官能一夜に溺れたら、極上愛の証を授かりました
 自分が住むマンションが見えてきたところで、一台のタクシーが停まった。

「ありがとうございます。助かりました」

 懐かしくて温かな声。自分の耳を疑った。

「あらっ、美海ちゃん! ちょうどよかった、今帰り? ……ちょっとあなたどうしたの?」

 故郷の島でお世話になっていた、素子さんだった。両手にお土産らしき荷物をいっぱい抱えて立っている。

「素子さん……」

 急に気が抜けてしまって、私は子供みたいに素子さんに抱き着いた。素子さんはびっくりしながらも、涙が止まらない私を優しく抱きしめてくれた。


「そう、そんなことがあったの……」

 これ以上ひとりで抱えていることができなくて、私はこれまで自分の身に起きたこと全てを素子さんに打ち明けた。

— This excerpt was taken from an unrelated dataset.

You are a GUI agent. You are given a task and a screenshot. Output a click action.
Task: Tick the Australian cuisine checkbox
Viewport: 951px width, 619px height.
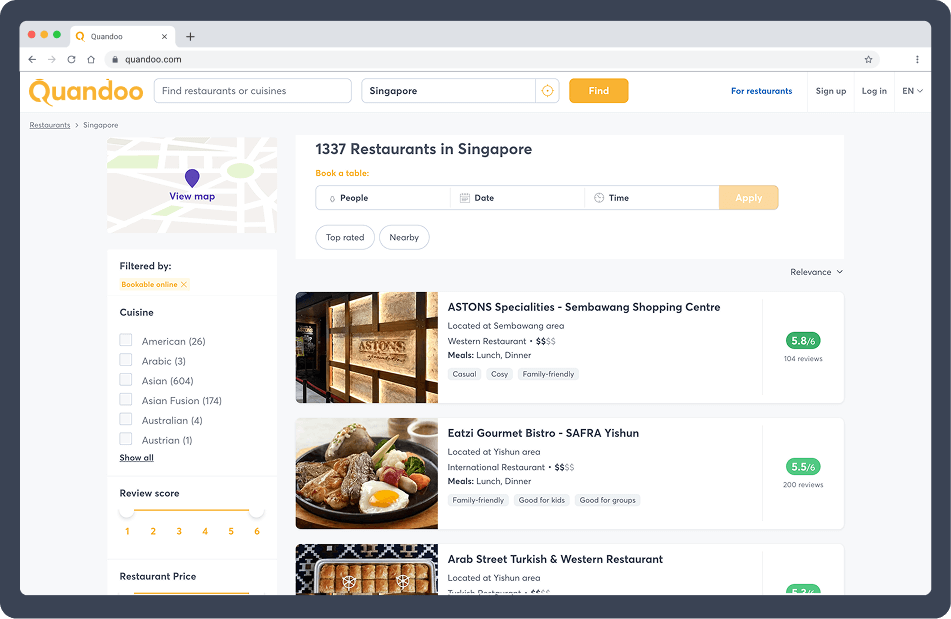coord(126,420)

「彼のためにも、本当は子供の事は諦めるべきだったのかもしれない。……でも私には、どうしてもできなかったの」

 貴裕さんを失った今、お腹の子供だけが私の心の支えだった。

 これまでの人生で、私は両親、好きだった仕事、支えてくれた仲間、そして大好きだった人全てを失ってしまった。私は、これ以上誰も失いたくない。

 無謀なことを言っていると思う。素子さんにも、「甘いこと言ってるんじゃないわよ」って、怒られるかもしれないと思っていた。でも素子さんは、そうしなかった。